Re: how energy is released from ATP&what is the role of (P) ?

The form in which energy is released when ATP is broken down depends on the 
particular reaction involved. For instance, the hydrolysis of ATP in 
solution to give ADP and phosphate only results in the formation of heat. 
However, most reactions involving the breakdown of ATP in living organisms 
couple the energy released from the hydrolysis of ATP to another chemical 
reaction, in this way the energy is trapped as chemical potential energy. 
Typically, this involves the coversion of a "low energy" substrate to a 
higher enery substrate (by converting it to a phosphorylated compound) such 
that the overall reaction becomes energetically favorable (i.e. it releases 
energy (exothermic) instead of requiring enery (endothermic)). The 
hydrolysis of ATP is also coupled to the active transport of ions and 
molecules across membranes, and the performance of mechanical work (in 
muscle).

The importance of the phosphorous atom is to provide the core of the 
phosphate group that is the basis of the phosphoanhydride bond that has a 
relatively high stndard free energy of hydrolysis. This provides a useful 
biochemical "currency" since the hydrolysis reaction is chemically very 
simple (only requiring water), but containing plenty of energy. In this 
respect it is very different to carbon-carbon bonds, which may contain 
plenty of energy, but are chemically very hard to make and break.

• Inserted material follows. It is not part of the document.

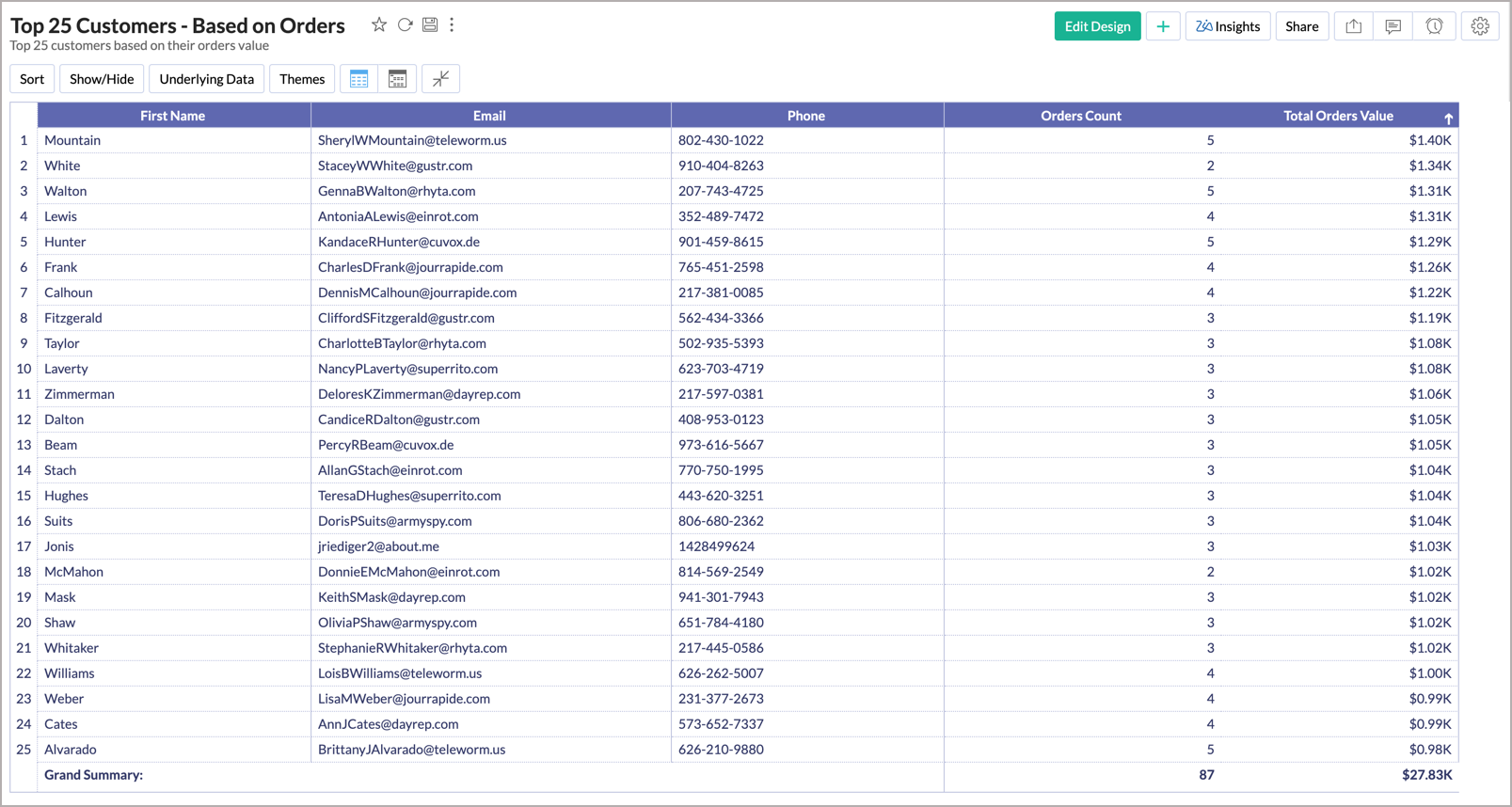1512x807 pixels.
Task: Click the green plus create icon
Action: 1163,26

Oxygen is a special atom in energy production as it is a powerful oxidant 
and as it accepts electrons to form water, the energy released bu its 
reduction can be coupled to the formation of many molecules of ATP.

Although the phosphorous atom in ATP cannot be replaced by other elements, 
high energy bonds employing other elements are used in biochemistry. For 
instance, the hydrolysis of acetyl coenzyme A to acetate and free CoA 
releases a similar amount of energy as the hydrolysis of ATP. In this case 
the high energy bond os a carbon-sulfur bond.